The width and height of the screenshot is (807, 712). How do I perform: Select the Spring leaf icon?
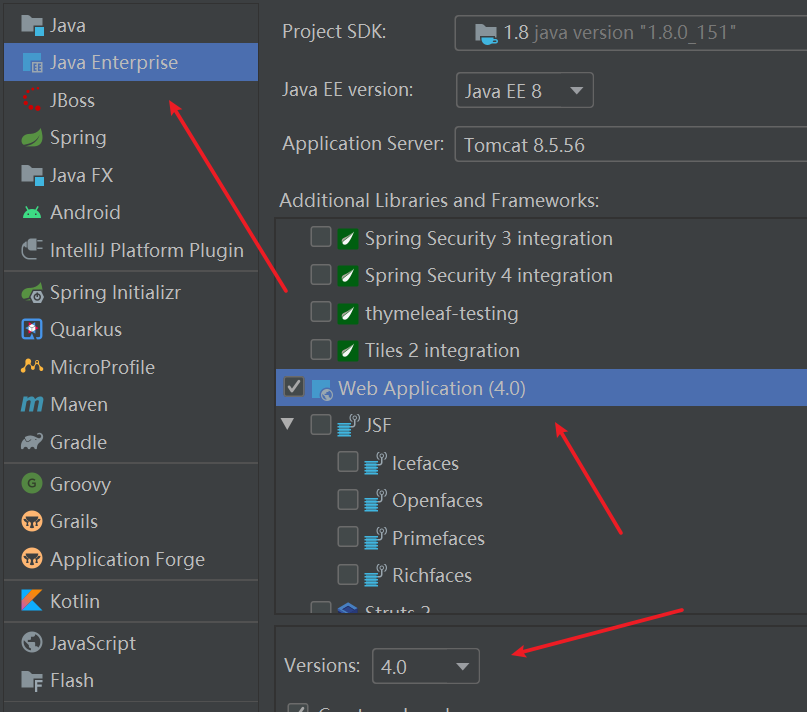(x=32, y=138)
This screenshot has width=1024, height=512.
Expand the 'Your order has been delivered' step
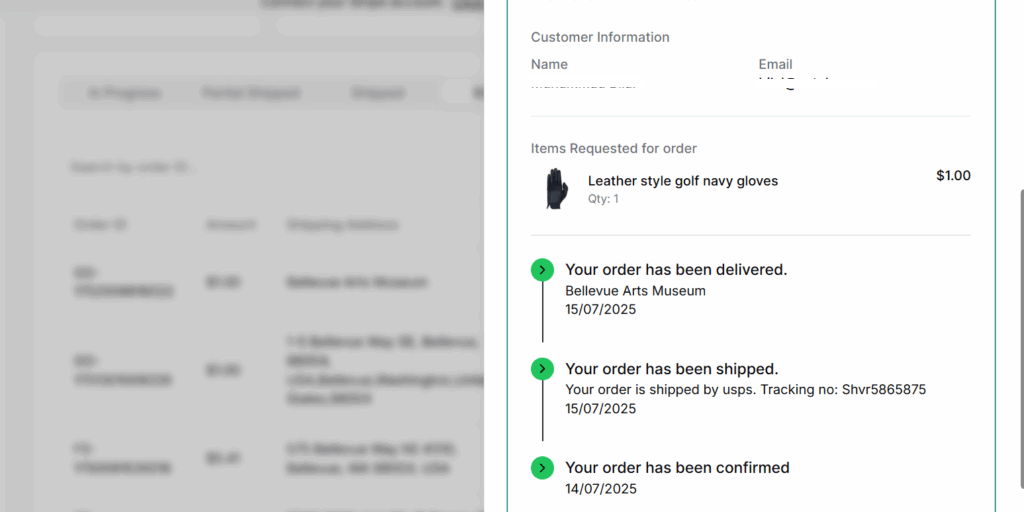coord(676,269)
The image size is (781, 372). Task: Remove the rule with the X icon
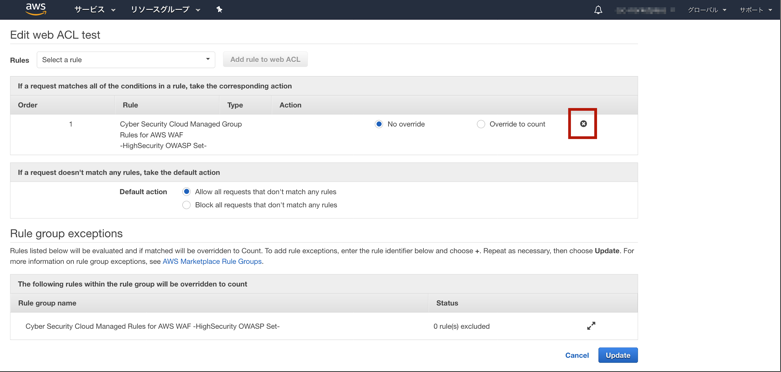(x=583, y=124)
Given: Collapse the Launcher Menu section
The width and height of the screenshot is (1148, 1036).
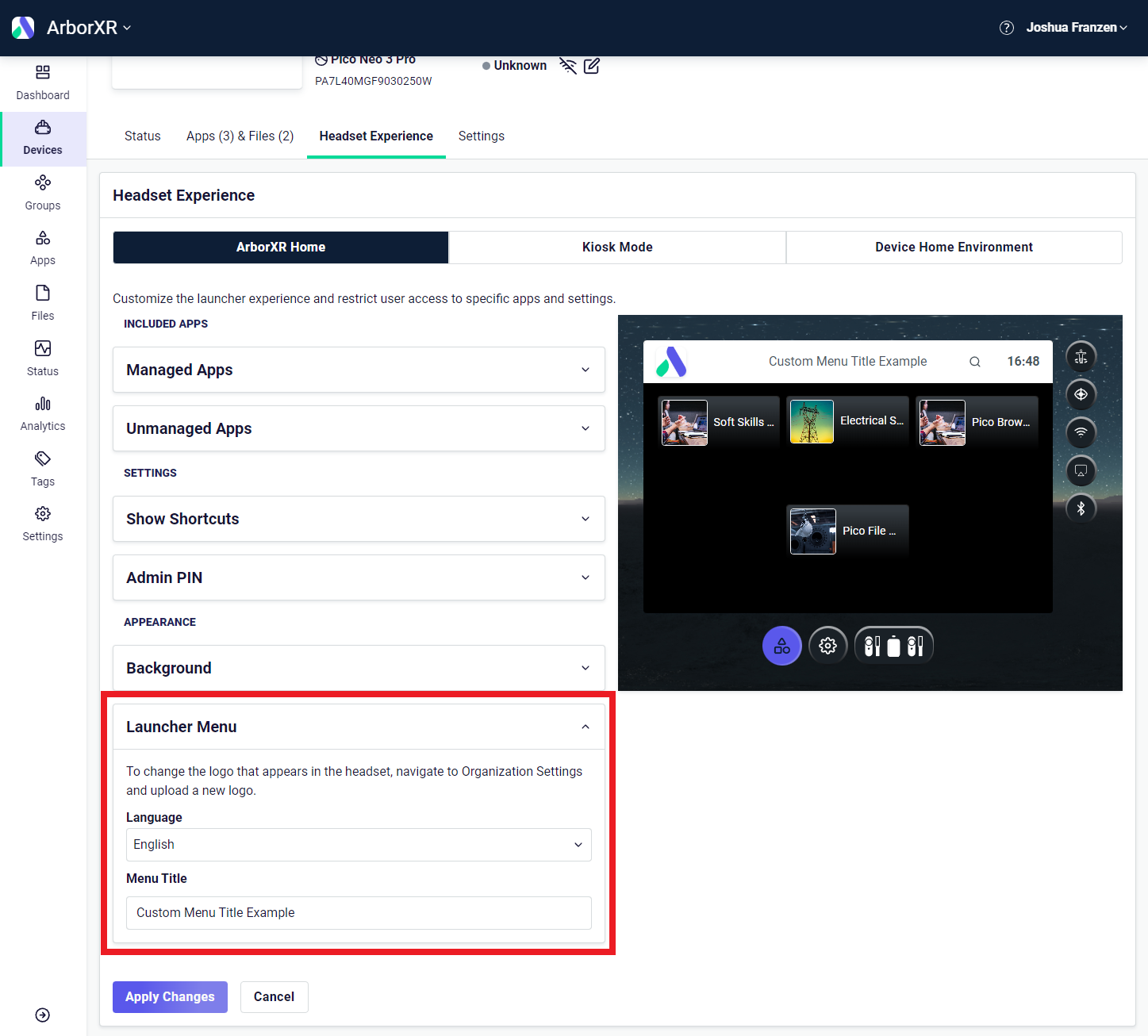Looking at the screenshot, I should pyautogui.click(x=586, y=726).
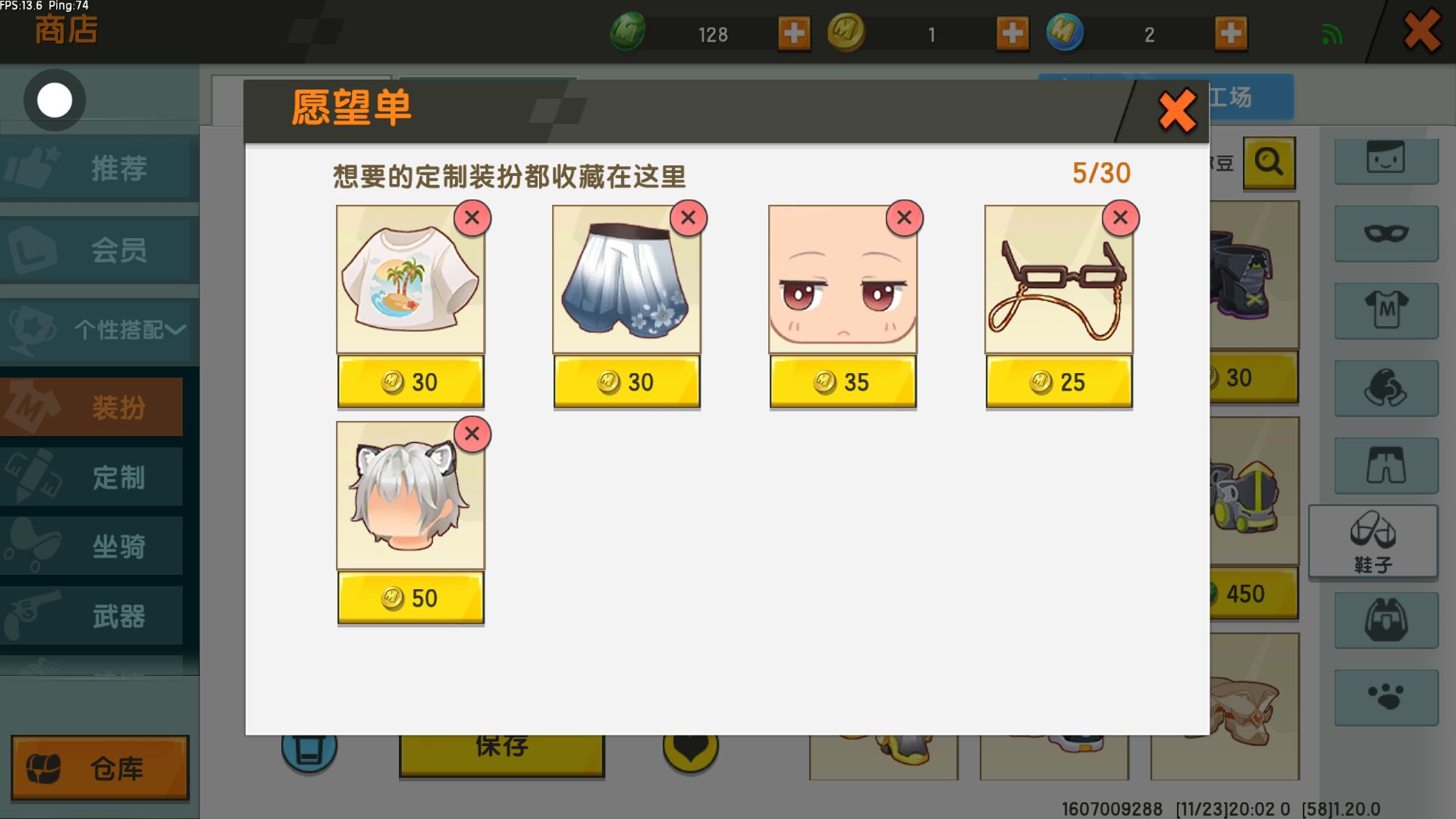Remove the red-eyed face from wishlist

click(904, 218)
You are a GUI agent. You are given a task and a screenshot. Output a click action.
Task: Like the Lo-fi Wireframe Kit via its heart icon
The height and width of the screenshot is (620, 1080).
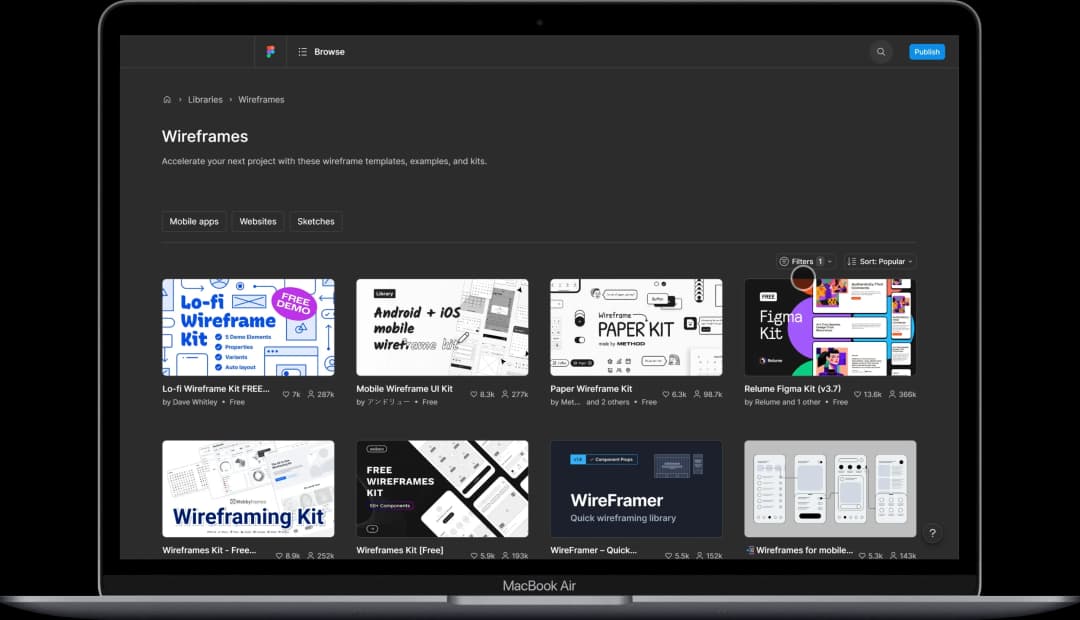286,394

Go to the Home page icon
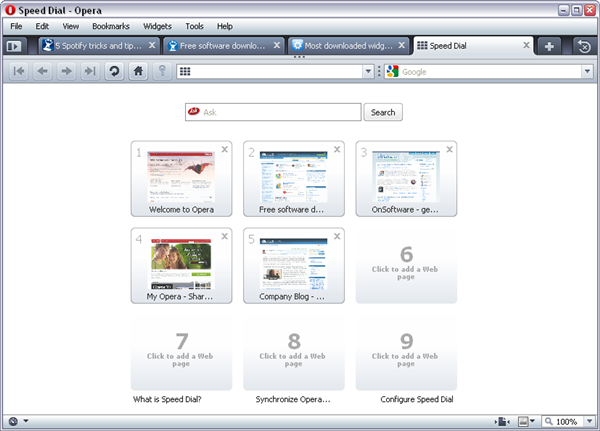pyautogui.click(x=139, y=71)
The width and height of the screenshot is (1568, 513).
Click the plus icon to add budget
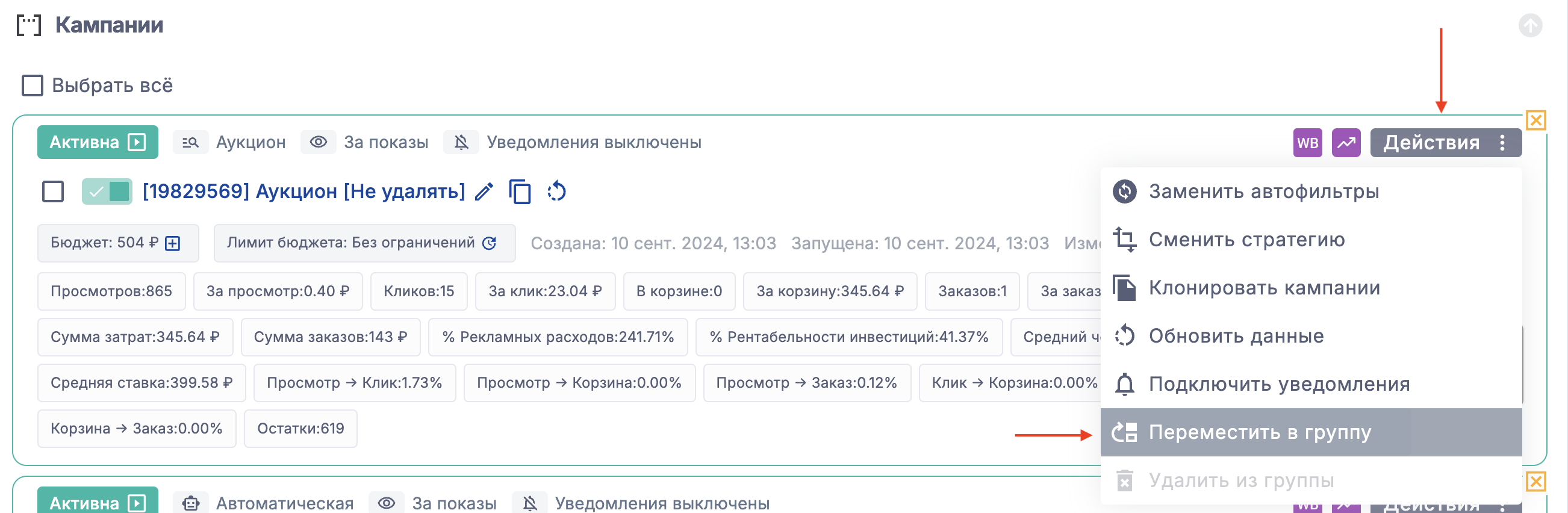point(173,243)
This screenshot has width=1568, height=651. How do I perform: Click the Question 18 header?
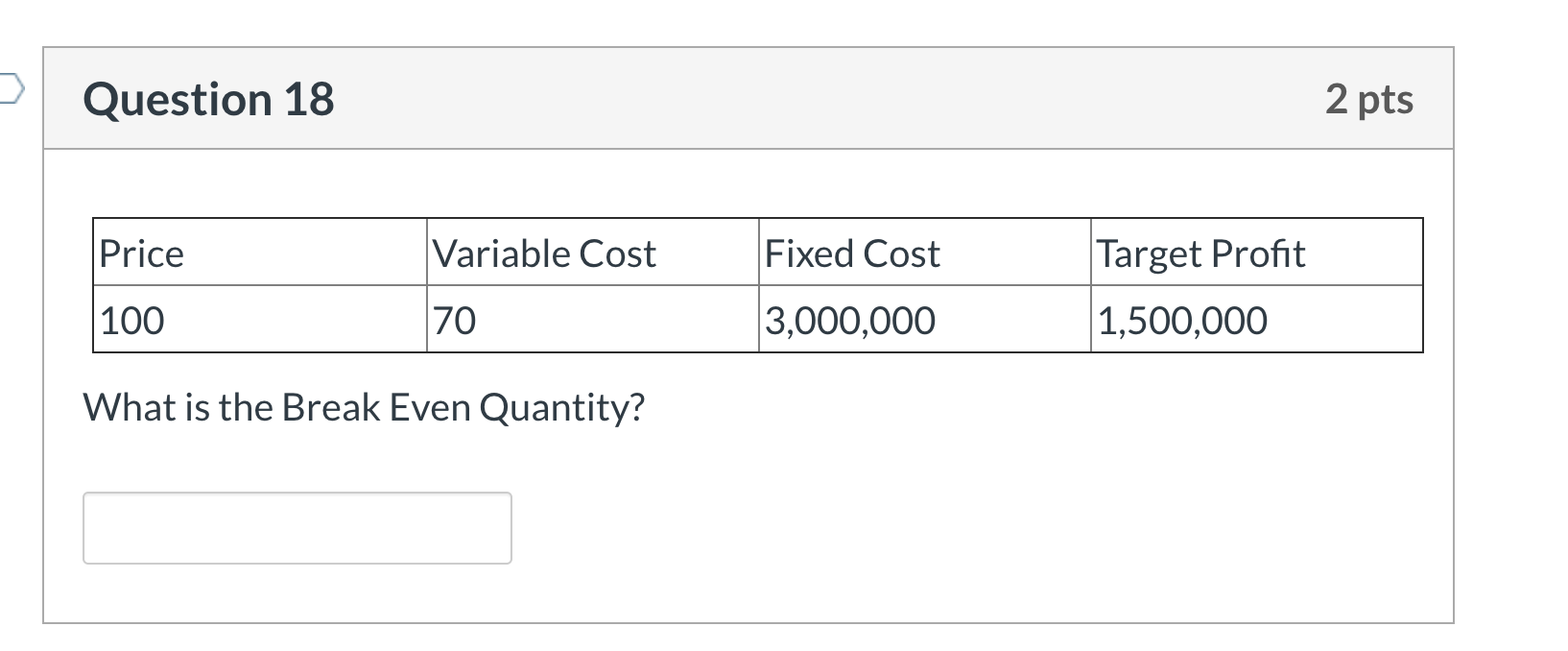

------------------------------------------------------------

== Problem details ==
Write every line of the data out again exactly, leaving out all images.

== Output below ==
The width and height of the screenshot is (807, 712). How do I perform: Select the Spring leaf icon?
(x=32, y=138)
This screenshot has width=1024, height=512.
Expand the 'Your order has been delivered' step
coord(676,269)
The image size is (781, 372). Task: Remove the rule with the X icon
(x=583, y=124)
Given: Collapse the Launcher Menu section
The width and height of the screenshot is (1148, 1036).
Looking at the screenshot, I should pyautogui.click(x=586, y=726).
Remove the red-eyed face from wishlist

click(904, 218)
You are a GUI agent. You are given a task and a screenshot. Output a click action.
Task: Like the Lo-fi Wireframe Kit via its heart icon
The height and width of the screenshot is (620, 1080).
286,394

Go to the Home page icon
pyautogui.click(x=139, y=71)
The width and height of the screenshot is (1568, 513).
Click the plus icon to add budget
point(173,243)
This screenshot has width=1568, height=651. How do I perform: Click the Question 18 header?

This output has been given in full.